From page 2 to 3 is the transcript of the oral history is Mr Koh Leong Kwan's experiences of his working life and how he managed his hunger during the Japanese Occupation. He was young, a student when the Japanese arrived in Singapore. Before the Japanese Occupation, his family was quite well off as his father worked for the British. However, their lives took on a drastic turn during the occupation, his family was (presumably) stripped of their wealth and earned a meager income like the rest of the people in Singapore back then. They often led their days in hunger as food was scarce at that time and most people survived on the bare minimum. His father worked with the blackmarket while his mum scrounged for food. Eventually, to help support the family, he and his elder sister secured jobs at a Japanese Rope Factory where they would get paid 5 katis of rice monthly for helping out in menial labour. There was a steep increase in the number of people working during the occupation period than the pre-war times, and this amount is largely contributed by teenagers. This shows me the huge difference in teenagers' lives before and during the Occupation. Before the occupation, many families were still financially stable and most children and teenagers did not have to start work at such an early age as the British took care of the people. However, during the Japanese Occupation, they Japanese did not spare much thought for the people, and left them to fend for themselves, making them work many times harder than before, yet not giving them fair wages and necessarities. It also shows the problems faced during the occupation, the main one being hunger, and how they coped with it.

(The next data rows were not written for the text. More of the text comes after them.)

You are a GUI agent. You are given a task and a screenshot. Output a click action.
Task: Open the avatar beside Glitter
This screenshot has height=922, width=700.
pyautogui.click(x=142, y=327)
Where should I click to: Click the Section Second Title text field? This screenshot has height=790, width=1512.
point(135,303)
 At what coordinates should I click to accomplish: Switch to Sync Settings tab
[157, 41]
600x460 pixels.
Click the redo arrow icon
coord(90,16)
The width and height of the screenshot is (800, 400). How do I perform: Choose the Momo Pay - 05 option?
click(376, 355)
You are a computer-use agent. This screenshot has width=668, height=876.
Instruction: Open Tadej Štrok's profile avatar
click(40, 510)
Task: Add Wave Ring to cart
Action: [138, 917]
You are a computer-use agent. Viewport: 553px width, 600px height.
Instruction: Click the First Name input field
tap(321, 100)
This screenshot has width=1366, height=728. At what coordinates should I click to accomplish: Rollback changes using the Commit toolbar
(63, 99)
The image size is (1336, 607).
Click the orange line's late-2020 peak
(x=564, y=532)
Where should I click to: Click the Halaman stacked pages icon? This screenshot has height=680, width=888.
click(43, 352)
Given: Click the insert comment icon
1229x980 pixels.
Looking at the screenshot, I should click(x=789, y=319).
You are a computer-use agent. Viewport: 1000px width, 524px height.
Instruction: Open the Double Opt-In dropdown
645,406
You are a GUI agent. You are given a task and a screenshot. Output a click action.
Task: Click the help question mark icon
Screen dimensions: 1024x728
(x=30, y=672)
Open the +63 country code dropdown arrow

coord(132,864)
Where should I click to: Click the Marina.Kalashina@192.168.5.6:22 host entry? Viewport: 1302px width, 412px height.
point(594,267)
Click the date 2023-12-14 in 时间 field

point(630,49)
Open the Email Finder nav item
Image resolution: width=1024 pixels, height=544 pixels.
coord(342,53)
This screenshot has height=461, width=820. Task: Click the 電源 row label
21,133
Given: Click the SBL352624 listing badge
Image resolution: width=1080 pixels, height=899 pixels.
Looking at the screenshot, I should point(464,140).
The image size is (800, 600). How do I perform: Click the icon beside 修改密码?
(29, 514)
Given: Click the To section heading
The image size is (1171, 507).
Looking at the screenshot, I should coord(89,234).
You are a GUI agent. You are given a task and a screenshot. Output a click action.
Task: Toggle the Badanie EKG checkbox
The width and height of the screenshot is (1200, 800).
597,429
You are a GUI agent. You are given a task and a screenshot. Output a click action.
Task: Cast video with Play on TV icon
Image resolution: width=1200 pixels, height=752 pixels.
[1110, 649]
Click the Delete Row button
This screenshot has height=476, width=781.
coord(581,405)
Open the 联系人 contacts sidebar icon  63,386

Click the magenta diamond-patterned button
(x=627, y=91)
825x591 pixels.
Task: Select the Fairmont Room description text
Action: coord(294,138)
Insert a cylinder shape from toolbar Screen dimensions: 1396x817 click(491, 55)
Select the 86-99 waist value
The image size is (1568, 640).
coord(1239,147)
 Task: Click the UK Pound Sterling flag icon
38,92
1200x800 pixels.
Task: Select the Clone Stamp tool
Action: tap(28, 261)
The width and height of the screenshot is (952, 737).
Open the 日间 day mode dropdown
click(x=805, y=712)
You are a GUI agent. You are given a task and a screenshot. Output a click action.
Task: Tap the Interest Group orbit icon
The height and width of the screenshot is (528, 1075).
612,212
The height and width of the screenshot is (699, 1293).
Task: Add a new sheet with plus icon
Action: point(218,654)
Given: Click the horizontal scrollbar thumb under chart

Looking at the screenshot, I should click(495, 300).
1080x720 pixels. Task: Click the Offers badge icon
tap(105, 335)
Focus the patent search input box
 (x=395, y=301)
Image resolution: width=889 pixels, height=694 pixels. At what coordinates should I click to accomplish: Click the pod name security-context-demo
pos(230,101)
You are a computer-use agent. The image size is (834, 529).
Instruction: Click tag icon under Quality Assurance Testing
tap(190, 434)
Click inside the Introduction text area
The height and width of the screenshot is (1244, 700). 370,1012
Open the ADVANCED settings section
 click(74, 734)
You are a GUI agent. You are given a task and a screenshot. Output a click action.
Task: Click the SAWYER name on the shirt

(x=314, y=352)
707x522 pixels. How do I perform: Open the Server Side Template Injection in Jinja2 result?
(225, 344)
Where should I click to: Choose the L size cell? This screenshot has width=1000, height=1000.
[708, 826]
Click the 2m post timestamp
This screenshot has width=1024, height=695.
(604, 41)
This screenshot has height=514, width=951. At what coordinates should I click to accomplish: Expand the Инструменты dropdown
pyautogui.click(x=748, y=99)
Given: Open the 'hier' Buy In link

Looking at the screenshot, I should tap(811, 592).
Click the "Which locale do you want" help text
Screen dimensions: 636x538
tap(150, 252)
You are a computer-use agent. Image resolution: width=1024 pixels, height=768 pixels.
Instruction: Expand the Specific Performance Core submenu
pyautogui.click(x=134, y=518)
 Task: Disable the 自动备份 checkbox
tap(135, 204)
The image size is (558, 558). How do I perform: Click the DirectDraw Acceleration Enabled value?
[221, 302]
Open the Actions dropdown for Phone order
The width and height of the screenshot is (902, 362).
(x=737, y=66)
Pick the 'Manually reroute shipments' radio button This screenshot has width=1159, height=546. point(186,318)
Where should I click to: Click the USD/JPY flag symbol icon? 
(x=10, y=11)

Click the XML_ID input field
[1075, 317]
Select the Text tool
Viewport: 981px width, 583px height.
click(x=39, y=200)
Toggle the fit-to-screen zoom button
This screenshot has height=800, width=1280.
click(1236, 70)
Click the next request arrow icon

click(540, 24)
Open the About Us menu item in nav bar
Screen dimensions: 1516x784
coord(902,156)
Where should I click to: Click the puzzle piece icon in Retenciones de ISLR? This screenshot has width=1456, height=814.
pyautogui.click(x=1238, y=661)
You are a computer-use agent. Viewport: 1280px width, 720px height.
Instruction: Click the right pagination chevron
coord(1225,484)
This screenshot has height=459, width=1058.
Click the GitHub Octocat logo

This is a book written in 2007 by Rudy Mosbergen about his teenage years in Singapore during the Japanese Occupation. In the book, he talks about his personal background, such as what jobs he and his family members took up during the Japanese Occupation. During the war, Rudy's family owned a bakery and he assisted his parents in their work by serving as his father's errand boy. At that time it was very common for children and teenagers to go out and work to help support the family, for example, Rudy had a friend named Adrian, who was a runner for his father who was active in the black market. Other than that, many families grew crops for additional food, Rudy's family was no exception. They grew vegetables such as cucumbers, tomatoes, brinjals and chillies in their small garden. This shows that in spite of their young age and not being accustomed to work life, many teenagers were willing to help their parents out, whether in work or gardening (to feed the family). This would have been a huge change for them as most of the time, during the pre-war period, it was their parents who were the breadwinners of the family and took care of anything related to money/work, while they would only have to be concern about school and homework. And now for those that are still schooling, they have to shoulder an additional burden of helping to support their families. This also helped me understand why many students chose to stop school; it would be much easier to just focus on one thing: working (and earning as much money as possible).
This is an article written about wartime hunger in 20 December 2016 by Joshua Lee. The source talked about how food was scarce throughout the nation, leading to food prices soaring. Prices for necessitites back then were controlled by the Japanese Military Adminstration Department, which set maximum prices for these goods in the market. Furthermore, the Japanese also printed money whenever they need it, resulting in the Banana Notes(Japanese currency) becoming worthless. Food rationing didn't help much either. Mr Ngui Jim Chiang, a teacher back in the Japanese Occupation, said in an interview that he was only paid a few hundred banana notes, which was hardly enough to buy a kati of good fresh pork. As a result, many people had to turn to the black market to get the food/ essential items they needed. This source is relevant as I can infer that the black market was very active during the Japanese Occupation, with many people relying on it. This is a great difference as compared to the time before the war. In the pre-war times, many people could rely on the pay they earned from their jobs to provide for themselves and their family. However, during the occupation, even with the whole family working, they could not depend solely on what the Japanese provided them to survive and had to rely on other means, such as black market activities, to obtain essential items like food.
This is an audio from an interview with Aziz bin Rahim Khan Surattee as the interviewee. In the interview, Aziz talks about his experiences and the 3 jobs he had during the Japanese Occupation. In the first job he got, he was picked up by the Japanese and sent to work in Jurong, they made him dig holes and he spent 3 hard nights there, he was also not given much food. Upon getting sent back home, he suffered from malaria and took 2 months to recover. The second being a labourer and the third being a nissan motors employee. The pays he got was extremely little. He also mentioned that once, he passed a POW (prisoner of war) the remains of his cigarette for him to smoke because he thought no one was watching him. Apparently he was wrong, when the Japanese soldier saw that, he punished him. This resulted in Aziz feeling terrified of going to work the next day. This source is relevant as it tells me that many people, including teenagers, were very scared of the Japanese soldiers as they found them fierce and intimidating, and some like Aziz may be stressed of just the thought of going to work. However, most of them still persisted on and went to work to help support their families. Some teenagers also had to try out multiple jobs, to earn extra income, and some of these jobs were quite unhygienic as there were chances one could catch a virus while working there. This further adds on to their uneasiness and fear of their jobs. I can also infer that working for the Japanese was extremely tough, as they did not take care of their employees and made them work in bad conditions. On the bright side, all these experiences would have taught teenagers how to overcome their fears and endure hardships.